Environmental Stars: A Family Tradition
RHODESDALE, Md. - On Wednesday, February 22nd, Mountaire Farms and WMDT-TV visited Centennial Farms to present Brad and J.B. Murphy with the WMDT/Mountaire Environmental Star of the Month Award. These two brothers have taken the family tradition of poultry farming and modernized it with the recently completed Centennial Farms. This beautiful poultry farm features six state-of-art houses and a spacious control room that could pass for a comfortable living room. A $2.6 million dollar investment, but one that places the Murphy brothers ahead of the game when it comes to growing chickens in an efficient, environmentally friendly way.
The six house facility can house 240,000 birds at a time. When considering the average annual turnover is four that amounts to about 1 million birds a year.

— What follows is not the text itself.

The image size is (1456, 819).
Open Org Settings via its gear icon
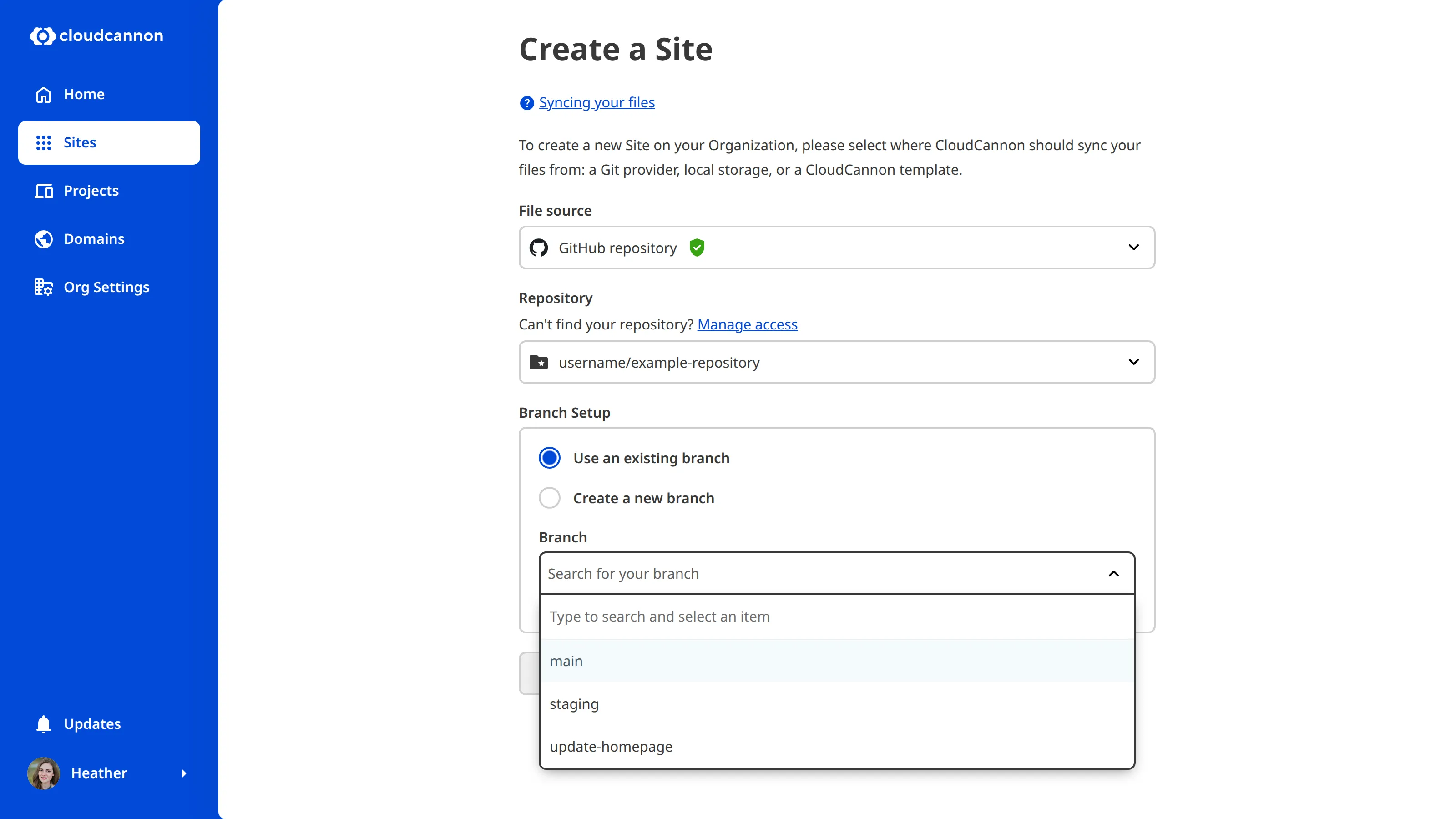[43, 287]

Even more impressive is the advanced technology which has been incorporated into the farm. Whether it’s from the comfort of the control room or from a smart phone from anywhere in the world, Brad and J.B. can monitor and control what’s going on inside each house.
"Anywhere we have internet access we can change things like heating and fan speeds inside any of these chicken houses," says Brad Murphy. This not only provides the nice luxury of peace of mind when off the farm, but also helps cut down on bird loss and energy bills.

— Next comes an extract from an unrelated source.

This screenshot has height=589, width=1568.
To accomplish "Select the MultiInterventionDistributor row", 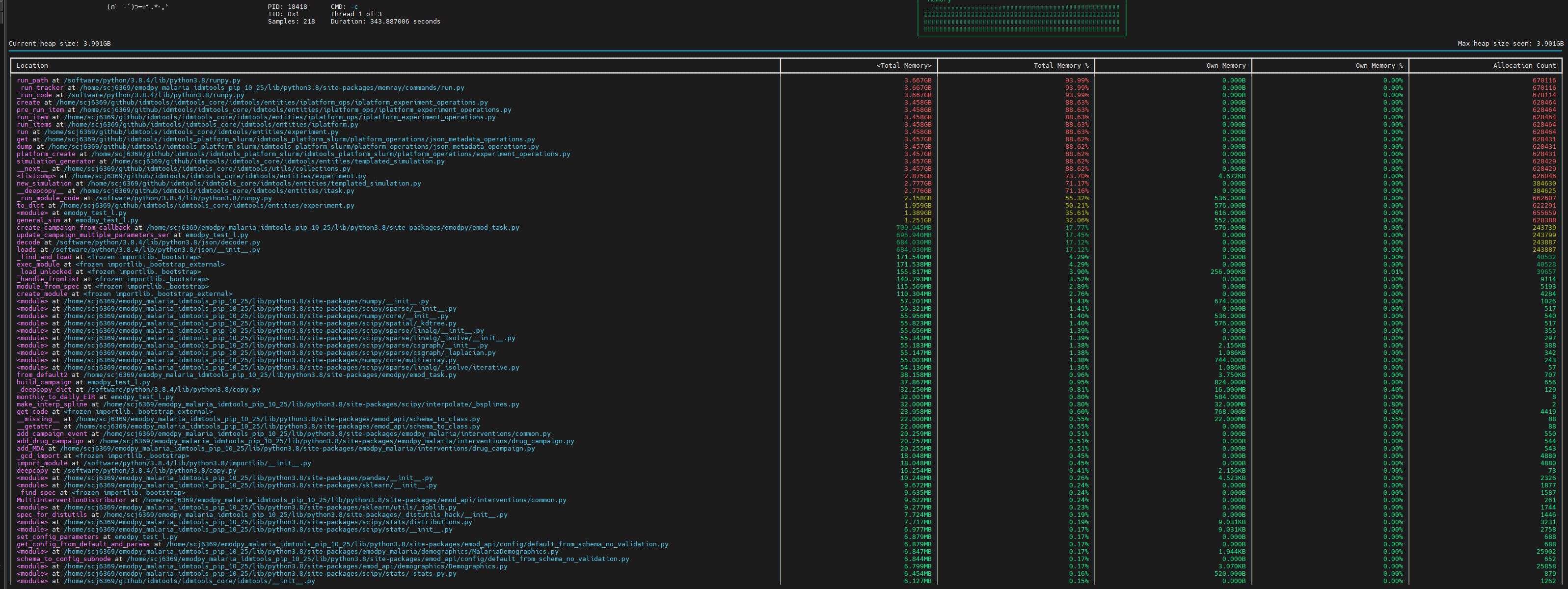I will click(x=291, y=500).
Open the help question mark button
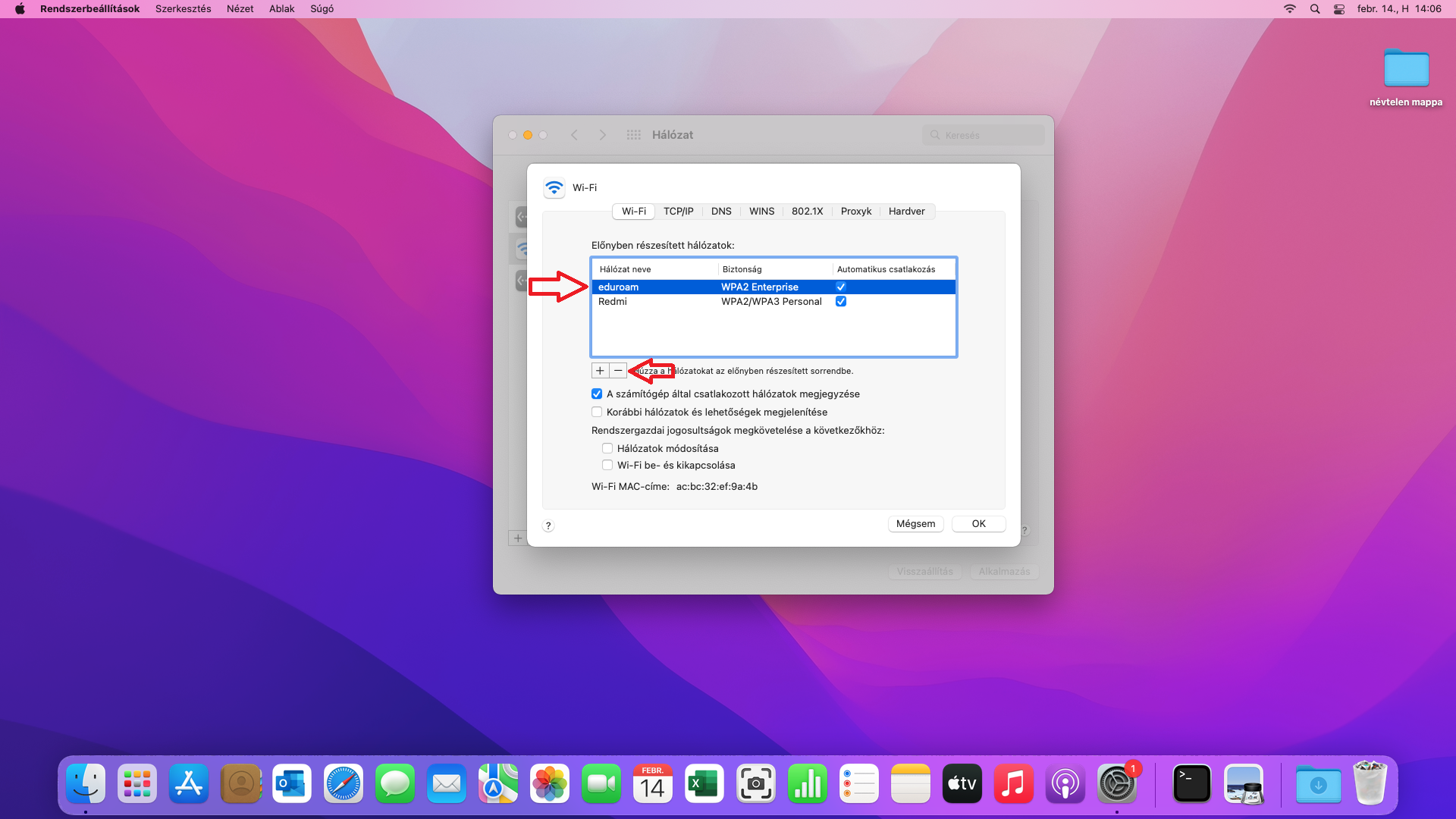The image size is (1456, 819). click(548, 526)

Born into the business, the Murphy Brothers are 3rd generation poultry farmers who learned the ropes at an early age by working on the family farm and have now made a 2.6 million dollar investment in the future of Delmarva’s poultry industry which they hope stays strong so they can one day pass the business down to their kids.
“At a time in Delmarva and across the United States when neighborhood food banks are empty, and homeless shelters are overflowing with requests for food and a place to sleep, Americans should stand up and applaud Centennial Farms, a family chicken farming operation of six houses newly opened in Rhodesdale Maryland. Father and sons whose one hundred year tradition of growing chickens and nurturing the ground, combines a lifestyle of old fashioned hard work, community service and entrepreneurial risk-taking.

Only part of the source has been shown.